- _EXTRACTED MATERIAL_:
Content starts
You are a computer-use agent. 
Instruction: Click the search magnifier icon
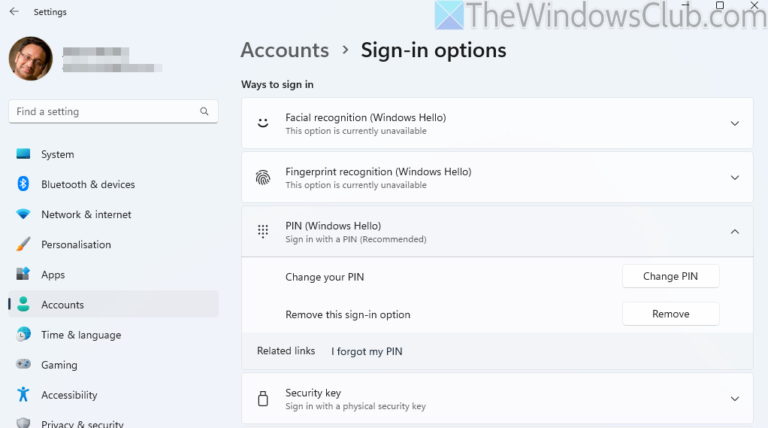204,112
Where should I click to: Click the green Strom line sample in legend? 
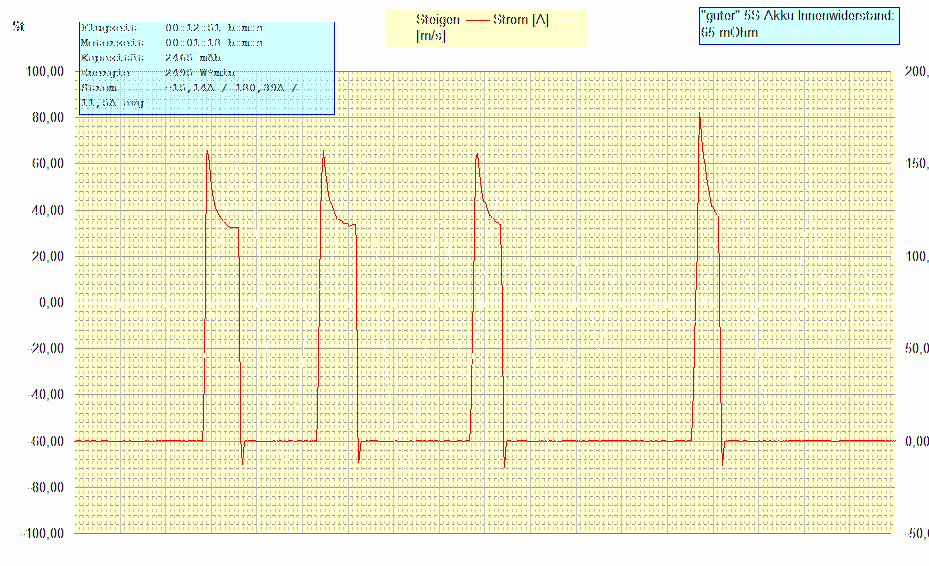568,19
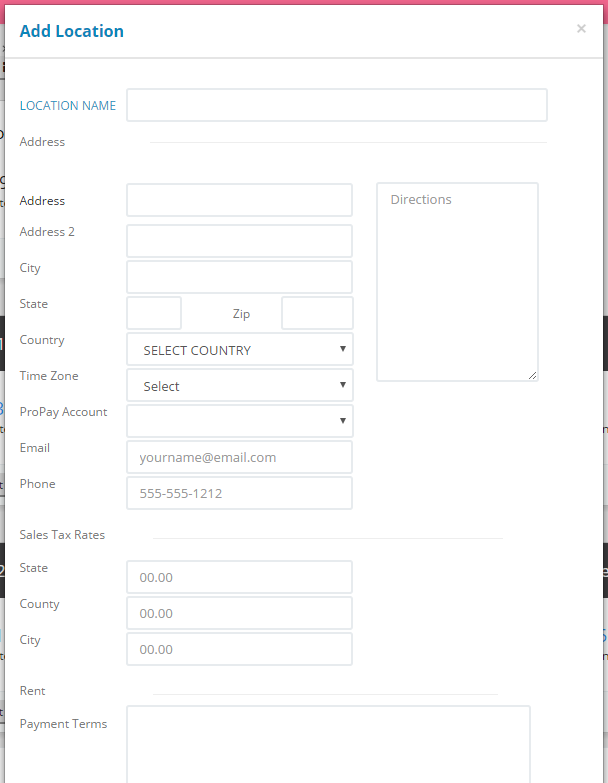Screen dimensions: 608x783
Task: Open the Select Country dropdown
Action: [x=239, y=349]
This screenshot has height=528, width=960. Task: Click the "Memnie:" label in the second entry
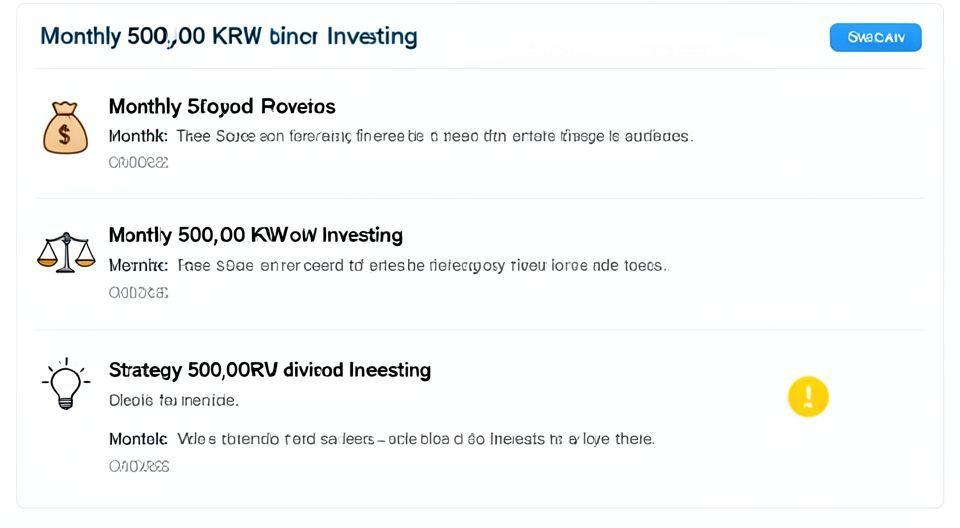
Content ends
Content starts
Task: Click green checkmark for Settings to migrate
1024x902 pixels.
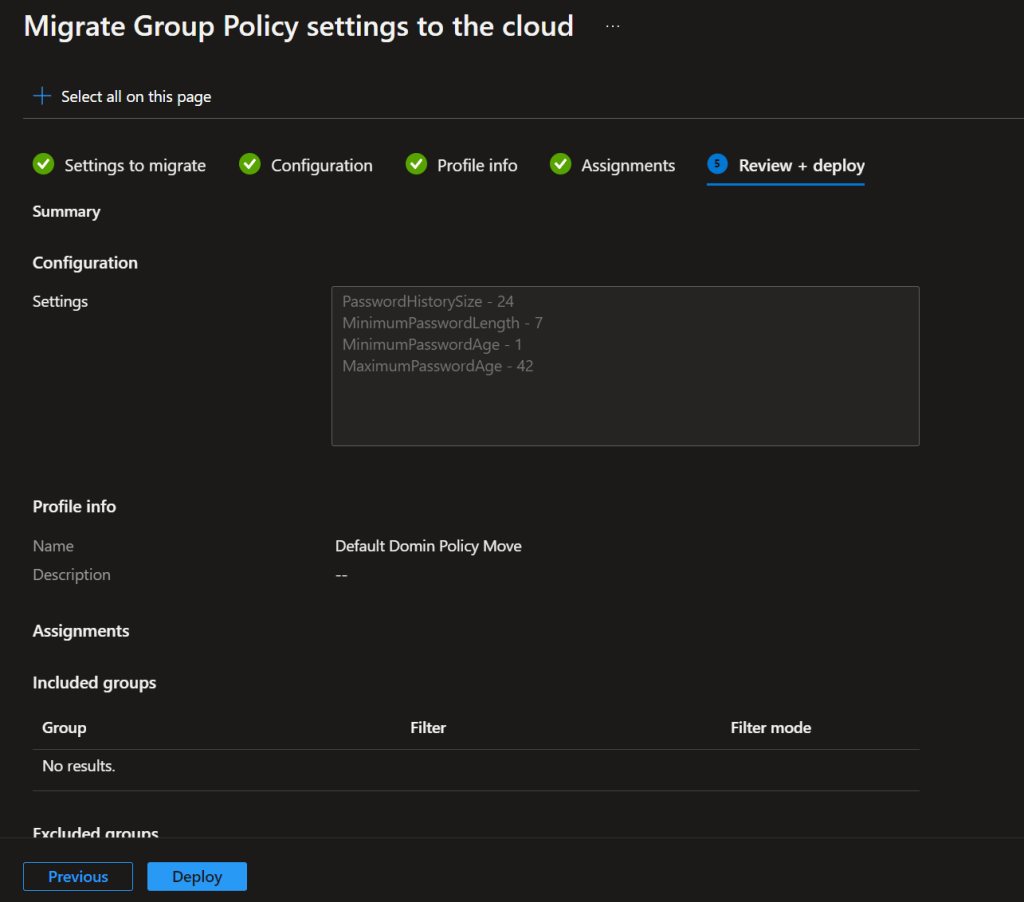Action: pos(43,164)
Content ends
- _EXERCISE BRIEF_: Your answer should be the lines above, word for word, from the line with "Where should I" through the line with "This screenshot has", minus the pictures.

- _EXERCISE RESULT_:
Where should I click to: Click the green Strom line sample in legend? 
568,19
Screen dimensions: 608x783
Task: Open the Select Country dropdown
Action: [x=239, y=349]
This screenshot has height=528, width=960. Task: Click the "Memnie:" label in the second entry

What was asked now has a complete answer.